The objective, of course, is to draw the reader into the story, to make them Dressed in a crisp polo shirt and swathed in cologne, he races his Nissan Maxima through the rain-slicked streets of Manhattan, late for a date with a tall brunette. Notice how Elliott effectively uses phrases like “crisp polo shirt” and “rain-slicked streets.” We don’t yet know exactly what this article is about, but we’re drawn into the story through these descriptive passages.
But much of the writing found in any newspaper is done in a much more feature-oriented way.
Writing ledes for feature stories is a very different craft than writing hard-news ledes.
So now we know – this is the story of a Brooklyn imam who helps bring young Muslim couples together for marriage.
Elliott could just as easily have written the story with a hard-news lede something like this: That’s certainly quicker.
The people who died at the Reina nightclub spanned continents, cultures and religions.
Of the 39 people confirmed to have died, 24 were foreign nationals: seven Saudis, two Indians, one Canadian, one Syrian, one Israeli, two Morrocans, three Lebanese, two Tunisians, one dual Belgian-Turkish national and four Iraqis.
Not everything over there is fully functional yet, and the internal links still point to this blog, and will for the indefinite future.
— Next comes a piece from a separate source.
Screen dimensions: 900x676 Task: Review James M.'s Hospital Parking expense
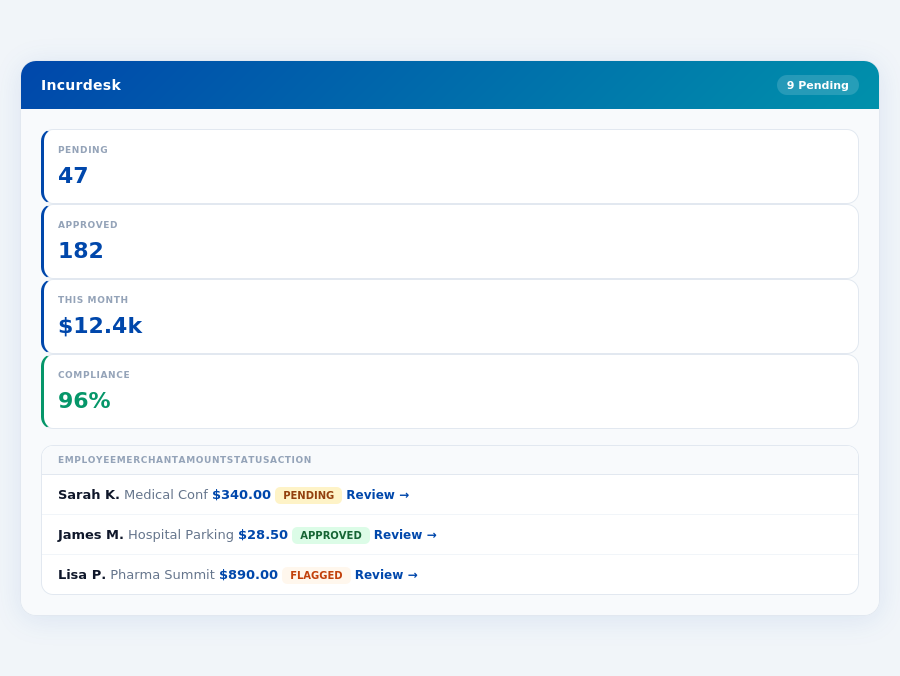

It usually follows the first few paragraphs of the scene-setting or story-telling the writer has done. Here’s Andrea Elliott’s lede again, this time with the nutgraf included: Dressed in a crisp polo shirt and swathed in cologne, he races his Nissan Maxima through the rain-slicked streets of Manhattan, late for a date with a tall brunette. Week after week, Muslims embark on dates with him in tow. Shata, the imam of a Bay Ridge mosque, juggles some 550 "marriage candidates," from a gold-toothed electrician to a professor at Columbia University.
The meetings often unfold on the green velour couch of his office, or over a meal at his favorite Yemeni restaurant on Atlantic Avenue.